# Calling Crows



## polarisfctyrcr13 (Oct 23, 2009)

Ive been calling crows and they dont circle they fly directly over and keep going, what am i doing wrong? Im using a western river apache using the hawk crow fight sound. thanks


----------



## Scottie_The_Boy (Apr 15, 2008)

Are you hiden well with Camo?

Are you calling Late in the day as they travel back to their nightly roost? if so they travel Higher then normal and travel with a Mission in their minds...returning before the other flocks do to get a good branch to rest of for the night,So if it's your tring to call them in say 5:00 p.m. as it's day light yet But they are fly over at a distance then you have to try earlier in the daylight.....

I Find a.m. hunts till 11:00 work before for me to call them in ...

Do you wear a bright color when hunting? Do you have the sun at your back so it's in their eyes as they travel past,so they can't pick you out as easy...

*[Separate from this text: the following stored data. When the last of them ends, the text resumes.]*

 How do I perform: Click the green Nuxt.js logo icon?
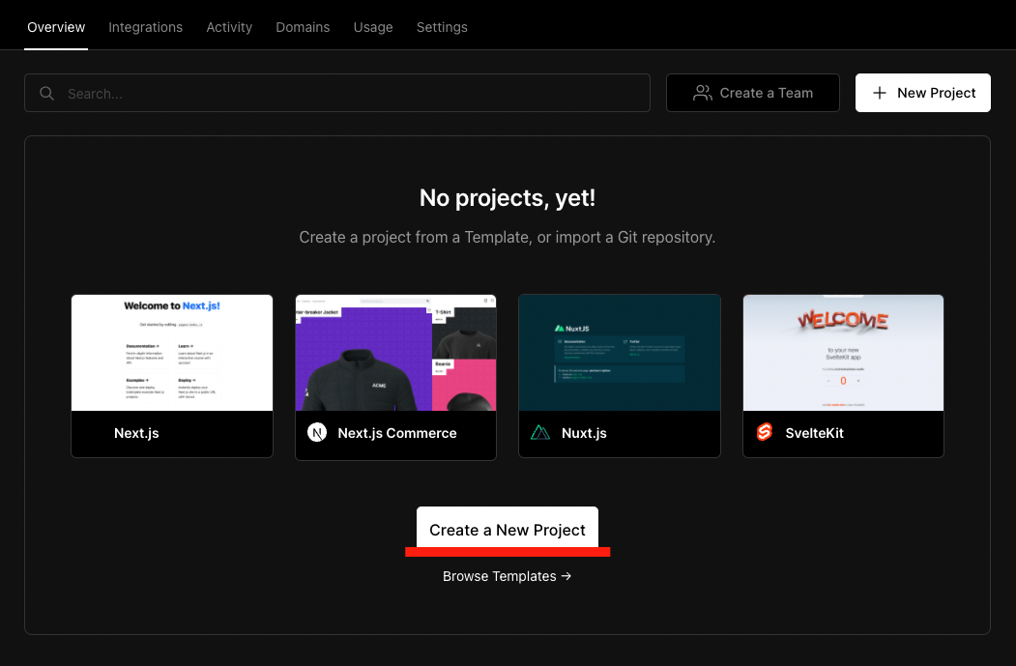pyautogui.click(x=540, y=433)
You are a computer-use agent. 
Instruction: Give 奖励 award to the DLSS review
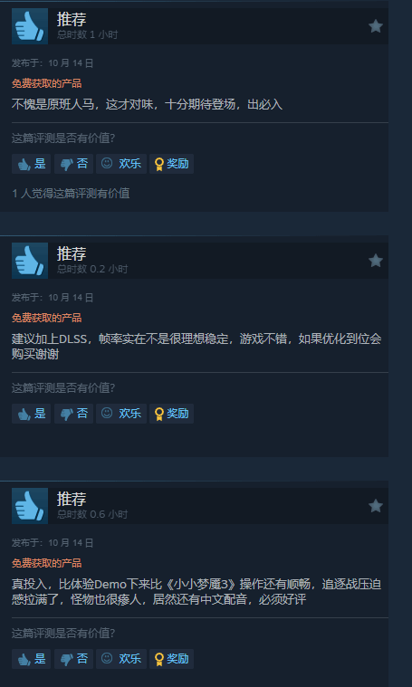coord(171,414)
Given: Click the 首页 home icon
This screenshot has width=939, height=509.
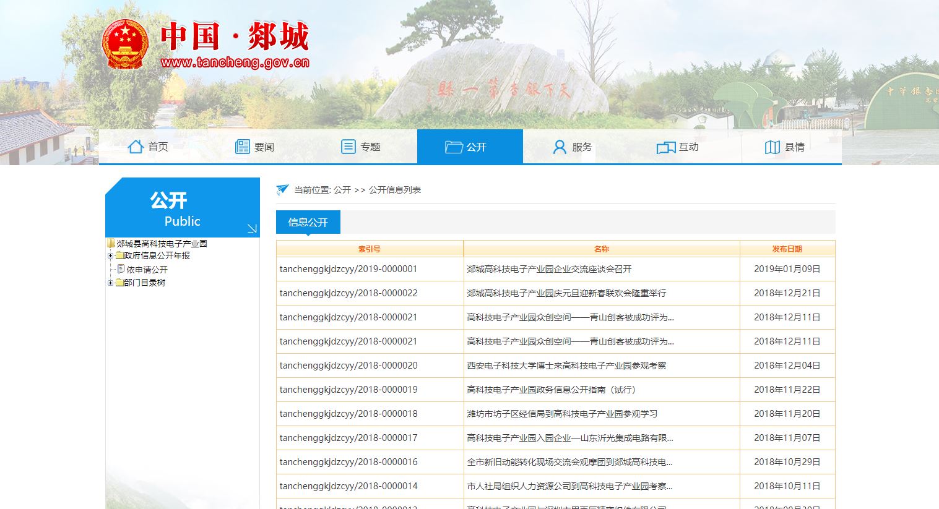Looking at the screenshot, I should 136,147.

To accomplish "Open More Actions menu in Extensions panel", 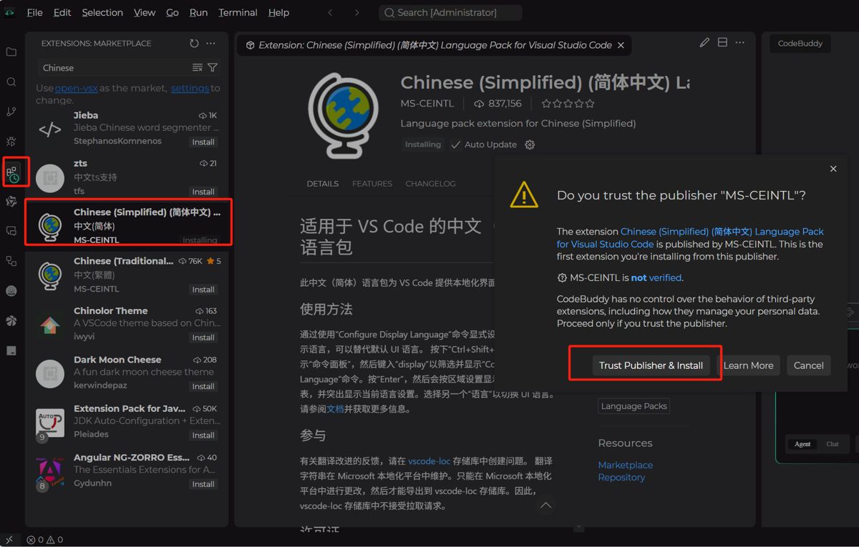I will (x=210, y=43).
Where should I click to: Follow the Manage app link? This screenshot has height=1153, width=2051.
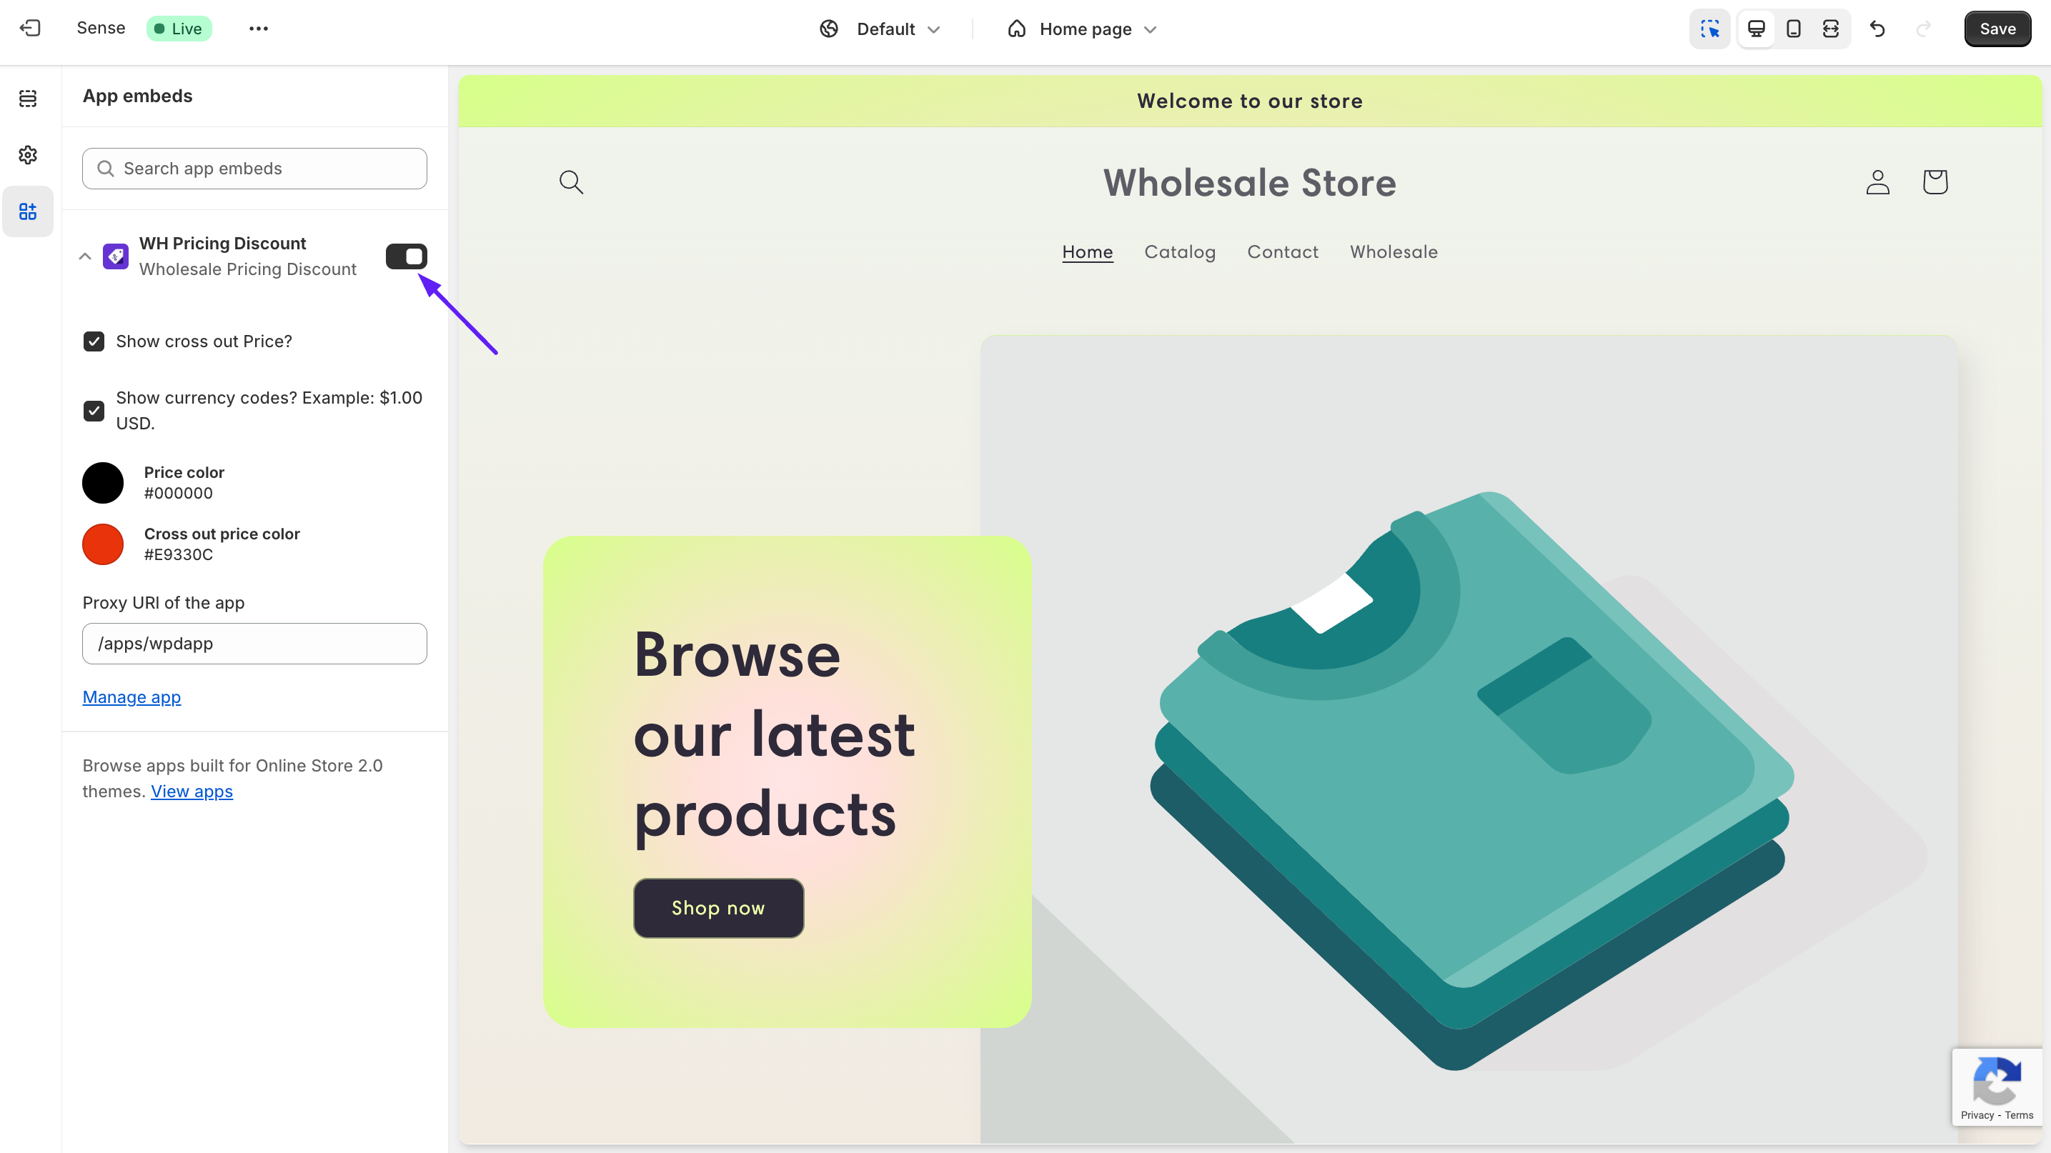click(x=131, y=697)
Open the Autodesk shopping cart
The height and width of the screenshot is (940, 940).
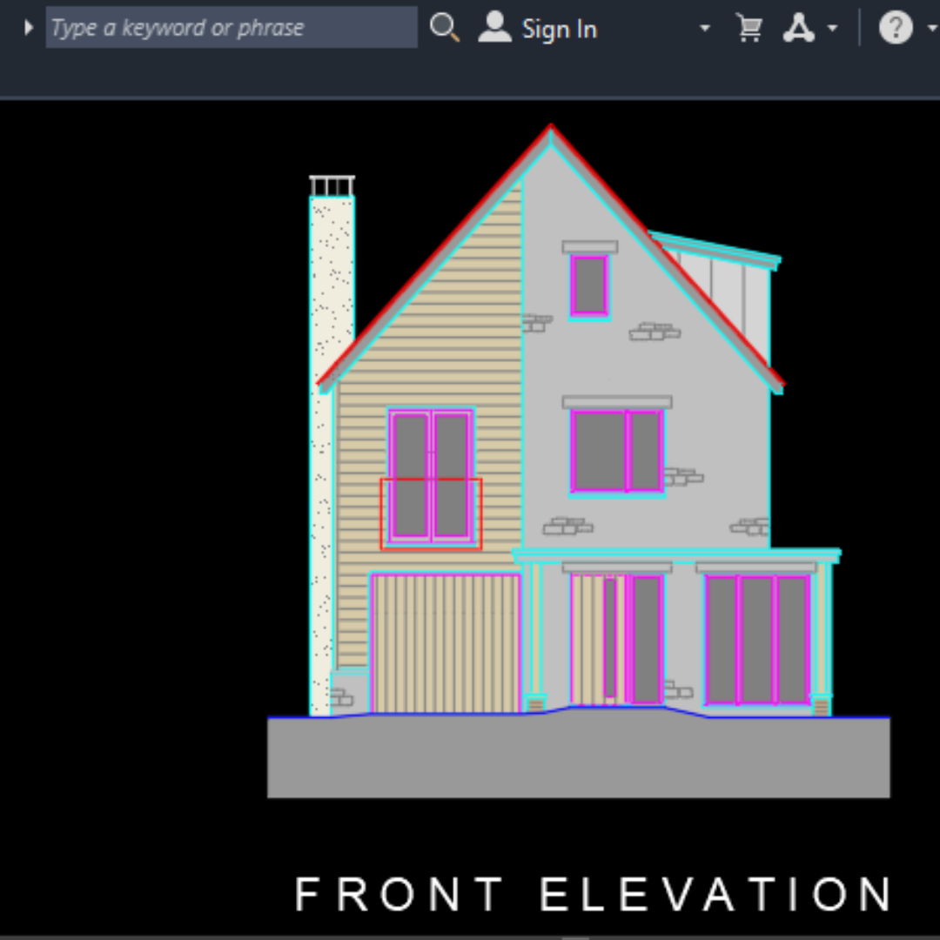click(x=749, y=29)
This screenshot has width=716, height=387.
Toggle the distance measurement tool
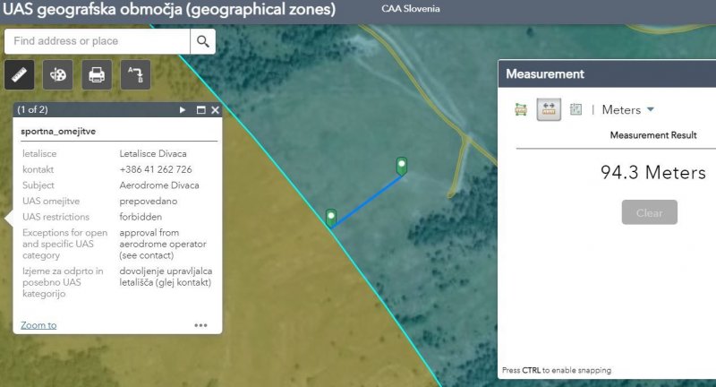(549, 109)
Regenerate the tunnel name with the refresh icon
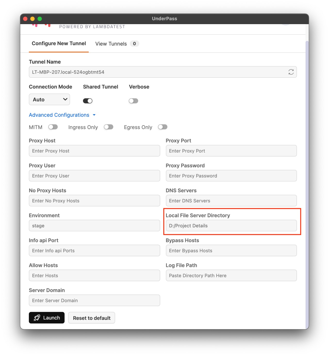The image size is (329, 356). pos(291,72)
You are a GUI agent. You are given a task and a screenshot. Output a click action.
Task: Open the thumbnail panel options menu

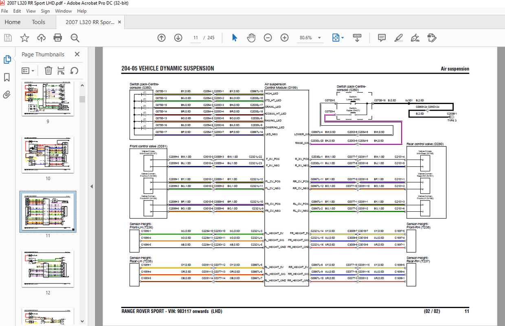(x=28, y=70)
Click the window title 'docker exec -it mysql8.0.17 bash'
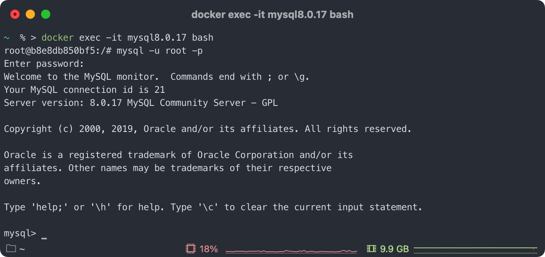This screenshot has width=545, height=257. (273, 15)
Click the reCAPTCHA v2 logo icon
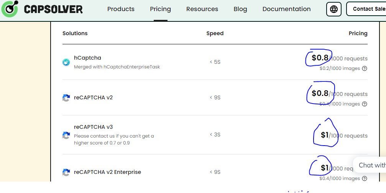 66,98
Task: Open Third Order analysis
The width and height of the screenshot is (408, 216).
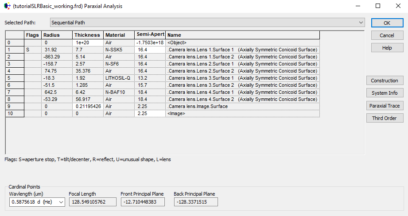Action: click(384, 118)
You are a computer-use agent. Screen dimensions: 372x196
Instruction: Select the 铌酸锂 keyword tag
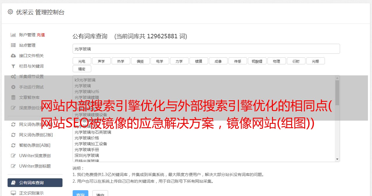(257, 61)
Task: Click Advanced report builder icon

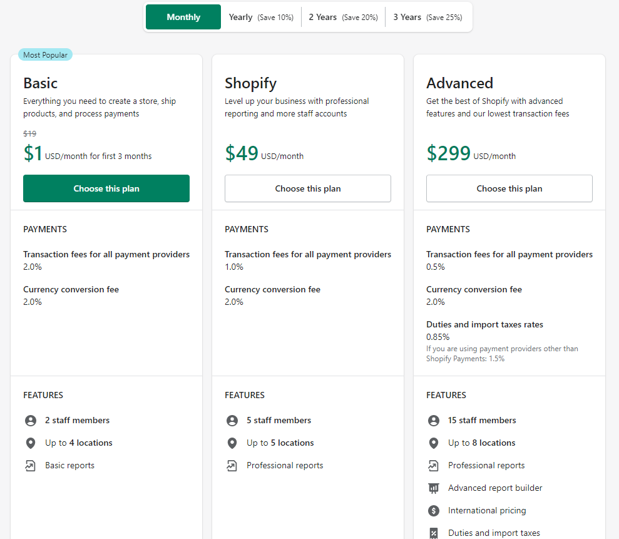Action: tap(433, 488)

Another thing is that this late in the season they are pairing up for breeding and want to find a mate and a location to raise young... So they aren't as worked up to check out calls as much,and if lots in your area are calling them and shooting at them,they Learn to avoid calling sounds without life like decoys for eye appeal along with the sounds ...

Best wishes

Scottie_The_Boy


----------



## somdshootnet (Feb 16, 2010)

polarisfctyrcr13 said:


> Ive been calling crows and they dont circle they fly directly over and keep going, what am i doing wrong? Im using a western river apache using the hawk crow fight sound. thanks


Trust me, it's not you. I have been asking this same question for the past month on several forums. I'm here in Southern Maryland and the crows are displaying the same behavior here as well. They fly a straight line across the calls and decoys and don't even give it a second thought, only on a rare occasion does 1 or 2 happen to circle. In 3 decades of crow hunting, and the past 7 crow trips, I have to continue asking what the deal is with these birds. However, Maryland's Crow season ended on March 13, this past Saturday, so, I'll worry about them again come August 15, when the season restarts here. BTW, where are you located ?


----------



## Bob Aronsohn (Mar 21, 2005)

I see that these posts were posted in March, 2010. If you have other guys hunting them in you're area you want to remember that they have been hunted all season by this time of year. They are not going to respond like they did at the beginning of the season. You have been dealing with crows that know the score and that is why they just keep on going!

Bob Aronsohn


----------



## chase870 (Jun 21, 2008)

If you are using the western rivers sounds that will be the problem. I have found that the Johnny Stewart sounds produce far superior results than the western rivers sounds. It took a while to get my call reloaded with the sounds we wanted but the results are much better


----------